Moerman, D. e Jonas, W. (2002). Decostruire l'effetto placebo e trovare la risposta di significato. Ann Intern Med136: 471-476. doi.org/10.7326/0003-4819-136-6-200203190-00011.

Perfitt, J. S., Plunkett, N., & Jones, S. (2020). L'effetto placebo nella gestione del dolore cronico. . BJA education, 20(11), 382-387.20(11), 382-387. doi: 10.1016/j.bjae.2020.07.002.

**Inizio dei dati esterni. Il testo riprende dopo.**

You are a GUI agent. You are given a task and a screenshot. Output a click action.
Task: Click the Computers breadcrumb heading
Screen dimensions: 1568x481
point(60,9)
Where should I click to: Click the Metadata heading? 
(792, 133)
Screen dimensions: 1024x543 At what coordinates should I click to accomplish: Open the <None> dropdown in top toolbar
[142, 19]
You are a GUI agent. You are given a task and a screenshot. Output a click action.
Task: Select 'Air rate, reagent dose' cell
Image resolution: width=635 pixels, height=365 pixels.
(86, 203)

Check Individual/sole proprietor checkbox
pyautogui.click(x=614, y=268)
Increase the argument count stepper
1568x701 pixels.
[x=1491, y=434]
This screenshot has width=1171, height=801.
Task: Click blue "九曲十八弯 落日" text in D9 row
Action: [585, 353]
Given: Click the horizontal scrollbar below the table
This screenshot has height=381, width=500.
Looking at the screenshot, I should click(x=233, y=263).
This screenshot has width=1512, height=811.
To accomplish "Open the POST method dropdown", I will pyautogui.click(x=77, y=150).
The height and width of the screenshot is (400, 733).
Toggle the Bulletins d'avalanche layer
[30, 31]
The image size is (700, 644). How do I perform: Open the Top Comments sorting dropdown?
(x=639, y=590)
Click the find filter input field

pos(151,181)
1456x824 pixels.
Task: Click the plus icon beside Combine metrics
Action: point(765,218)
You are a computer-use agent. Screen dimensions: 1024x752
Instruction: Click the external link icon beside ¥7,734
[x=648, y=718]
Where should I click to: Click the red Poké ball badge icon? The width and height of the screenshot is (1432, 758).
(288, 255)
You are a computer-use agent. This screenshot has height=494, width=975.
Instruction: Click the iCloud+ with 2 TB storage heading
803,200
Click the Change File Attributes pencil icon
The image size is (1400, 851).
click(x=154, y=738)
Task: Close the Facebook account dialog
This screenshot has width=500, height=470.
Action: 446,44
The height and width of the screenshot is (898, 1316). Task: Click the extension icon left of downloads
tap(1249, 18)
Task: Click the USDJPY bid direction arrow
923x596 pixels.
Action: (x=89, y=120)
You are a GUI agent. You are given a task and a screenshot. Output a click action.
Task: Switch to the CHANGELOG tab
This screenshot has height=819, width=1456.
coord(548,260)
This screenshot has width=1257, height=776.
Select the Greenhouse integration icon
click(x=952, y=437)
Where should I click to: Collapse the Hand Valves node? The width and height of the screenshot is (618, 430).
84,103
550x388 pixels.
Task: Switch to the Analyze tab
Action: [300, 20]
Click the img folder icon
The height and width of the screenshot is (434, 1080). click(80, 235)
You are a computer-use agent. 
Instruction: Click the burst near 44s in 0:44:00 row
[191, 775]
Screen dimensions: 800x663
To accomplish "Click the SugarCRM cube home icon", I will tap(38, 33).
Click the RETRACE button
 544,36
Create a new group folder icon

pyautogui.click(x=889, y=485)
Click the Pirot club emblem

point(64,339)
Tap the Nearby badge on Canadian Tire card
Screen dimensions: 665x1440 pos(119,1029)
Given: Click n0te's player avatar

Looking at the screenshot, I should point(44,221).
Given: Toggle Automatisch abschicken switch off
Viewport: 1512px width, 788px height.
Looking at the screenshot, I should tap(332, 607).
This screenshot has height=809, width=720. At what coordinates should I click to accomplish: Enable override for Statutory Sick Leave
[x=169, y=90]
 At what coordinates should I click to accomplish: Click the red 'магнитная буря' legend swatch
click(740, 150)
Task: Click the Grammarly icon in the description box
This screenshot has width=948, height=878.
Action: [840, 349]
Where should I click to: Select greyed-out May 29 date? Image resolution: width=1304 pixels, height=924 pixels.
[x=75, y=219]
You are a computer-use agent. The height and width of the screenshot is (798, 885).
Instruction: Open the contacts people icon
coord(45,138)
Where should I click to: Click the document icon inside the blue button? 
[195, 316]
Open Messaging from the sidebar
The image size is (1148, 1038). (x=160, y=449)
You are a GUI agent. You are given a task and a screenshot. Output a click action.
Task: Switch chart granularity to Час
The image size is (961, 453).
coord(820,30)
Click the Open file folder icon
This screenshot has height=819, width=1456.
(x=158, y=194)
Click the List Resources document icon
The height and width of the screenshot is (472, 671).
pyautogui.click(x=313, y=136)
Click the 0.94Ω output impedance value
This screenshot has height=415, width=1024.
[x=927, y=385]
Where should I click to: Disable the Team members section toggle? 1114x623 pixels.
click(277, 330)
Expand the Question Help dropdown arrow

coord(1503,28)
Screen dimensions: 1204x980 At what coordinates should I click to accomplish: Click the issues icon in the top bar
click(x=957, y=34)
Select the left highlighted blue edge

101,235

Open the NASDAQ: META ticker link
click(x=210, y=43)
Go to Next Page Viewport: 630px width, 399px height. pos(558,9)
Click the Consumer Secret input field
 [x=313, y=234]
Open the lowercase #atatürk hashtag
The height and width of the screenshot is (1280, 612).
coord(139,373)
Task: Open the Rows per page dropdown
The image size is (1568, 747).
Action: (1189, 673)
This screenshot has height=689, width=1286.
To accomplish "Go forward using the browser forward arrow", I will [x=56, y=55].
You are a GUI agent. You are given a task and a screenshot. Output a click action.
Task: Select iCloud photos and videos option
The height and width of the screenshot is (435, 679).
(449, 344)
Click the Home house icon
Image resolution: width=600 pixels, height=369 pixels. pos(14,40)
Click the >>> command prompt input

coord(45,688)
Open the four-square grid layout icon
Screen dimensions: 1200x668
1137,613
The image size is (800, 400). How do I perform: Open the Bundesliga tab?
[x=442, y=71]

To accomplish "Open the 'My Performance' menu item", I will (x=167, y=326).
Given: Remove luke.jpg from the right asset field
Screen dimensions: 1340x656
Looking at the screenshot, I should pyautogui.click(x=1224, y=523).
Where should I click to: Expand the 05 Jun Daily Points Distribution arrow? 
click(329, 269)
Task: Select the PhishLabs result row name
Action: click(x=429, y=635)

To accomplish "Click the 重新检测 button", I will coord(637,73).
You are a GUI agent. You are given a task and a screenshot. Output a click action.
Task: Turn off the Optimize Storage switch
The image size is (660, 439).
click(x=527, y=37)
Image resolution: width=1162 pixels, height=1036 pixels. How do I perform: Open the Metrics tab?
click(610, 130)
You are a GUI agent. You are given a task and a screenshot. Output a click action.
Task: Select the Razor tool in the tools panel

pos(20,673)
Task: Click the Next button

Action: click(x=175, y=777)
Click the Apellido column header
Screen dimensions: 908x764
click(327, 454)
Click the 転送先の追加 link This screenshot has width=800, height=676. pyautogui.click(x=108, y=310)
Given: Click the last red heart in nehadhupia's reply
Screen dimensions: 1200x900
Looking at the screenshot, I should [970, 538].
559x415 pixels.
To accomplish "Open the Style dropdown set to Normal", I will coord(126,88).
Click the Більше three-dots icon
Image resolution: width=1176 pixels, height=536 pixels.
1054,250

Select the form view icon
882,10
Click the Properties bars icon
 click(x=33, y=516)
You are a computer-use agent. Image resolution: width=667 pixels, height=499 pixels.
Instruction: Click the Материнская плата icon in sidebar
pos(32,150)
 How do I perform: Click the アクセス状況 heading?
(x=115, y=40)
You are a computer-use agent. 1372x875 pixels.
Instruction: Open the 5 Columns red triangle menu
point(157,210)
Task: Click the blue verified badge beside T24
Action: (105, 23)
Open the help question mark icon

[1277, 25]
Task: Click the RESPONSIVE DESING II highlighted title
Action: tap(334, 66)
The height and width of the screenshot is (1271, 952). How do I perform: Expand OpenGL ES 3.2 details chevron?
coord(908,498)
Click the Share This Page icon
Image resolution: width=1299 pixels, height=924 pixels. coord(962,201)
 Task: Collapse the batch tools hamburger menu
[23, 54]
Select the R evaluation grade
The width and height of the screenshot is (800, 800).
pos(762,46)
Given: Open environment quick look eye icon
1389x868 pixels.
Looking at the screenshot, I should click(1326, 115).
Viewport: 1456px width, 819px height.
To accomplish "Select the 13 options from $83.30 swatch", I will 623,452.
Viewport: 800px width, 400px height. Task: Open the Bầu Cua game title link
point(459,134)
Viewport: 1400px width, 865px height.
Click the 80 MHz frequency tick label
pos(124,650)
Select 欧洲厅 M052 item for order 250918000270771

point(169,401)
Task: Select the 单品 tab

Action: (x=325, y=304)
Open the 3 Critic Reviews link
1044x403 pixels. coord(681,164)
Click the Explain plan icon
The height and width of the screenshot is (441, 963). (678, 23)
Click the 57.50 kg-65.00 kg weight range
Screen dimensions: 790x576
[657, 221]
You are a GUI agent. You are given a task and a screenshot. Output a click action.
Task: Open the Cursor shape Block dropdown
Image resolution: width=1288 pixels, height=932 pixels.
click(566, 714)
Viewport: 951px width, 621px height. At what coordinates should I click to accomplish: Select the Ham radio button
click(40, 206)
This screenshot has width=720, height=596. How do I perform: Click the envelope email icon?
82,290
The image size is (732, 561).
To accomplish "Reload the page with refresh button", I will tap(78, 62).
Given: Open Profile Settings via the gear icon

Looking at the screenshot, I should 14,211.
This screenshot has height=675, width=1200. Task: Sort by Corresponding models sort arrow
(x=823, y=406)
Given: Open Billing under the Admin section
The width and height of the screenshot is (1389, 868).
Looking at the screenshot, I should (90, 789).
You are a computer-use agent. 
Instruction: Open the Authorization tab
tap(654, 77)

Rölli, D. (2004). Nozeboeffekt-unerwünschter Therapiebegleiter. [Effetto nocebo - terapia indesiderata concomitante]. Terapia Manuelle, 8(02), 47-54. DOI: 10.1055/s-2004-813080.

Rossettini, G., Carlina, E., & Testa, M. (2018). Rilevanza clinica dei fattori contestuali come fattori scatenanti degli effetti placebo e nocebo nel dolore muscoloscheletrico. BMC Disturbi muscoloscheletrici, 19-27. DOI 10.1186/s12891-018-1943-8.

Schönbächler, G. (2007). Schmerzperspektiven [Prospettive sul dolore]. In G. (. Schönbächler, SchMerz - Perspektiven auf eine menschliche Grunderfahrung [Dolore, prospettive su un'esperienza di base umana]. (pp. 247-254). Zurigo, Svizzera: Chronis Verlag & Collegium Helveticum.

Vaegter, H., Thingaard, P., Madsen, C., & Hasenbring, M. (2020). Il potere delle parole: Influenza delle informazioni pre-esercizio sull'ipoalgesia dopo l'esercizio fisico - Studio randomizzato controllato. Medicina e scienza dello sport e dell'esercizio fisico, 2373-2379. DOI: 10.1249/MSS.0000000000002396.

Wall, P. (1994). Il placebo e la risposta al placebo. In R. Melzack, & P. Wall, Manuale del dolore, 3a ed. (p. Capitolo 71). Edimburgo: Chruchill Livingstone.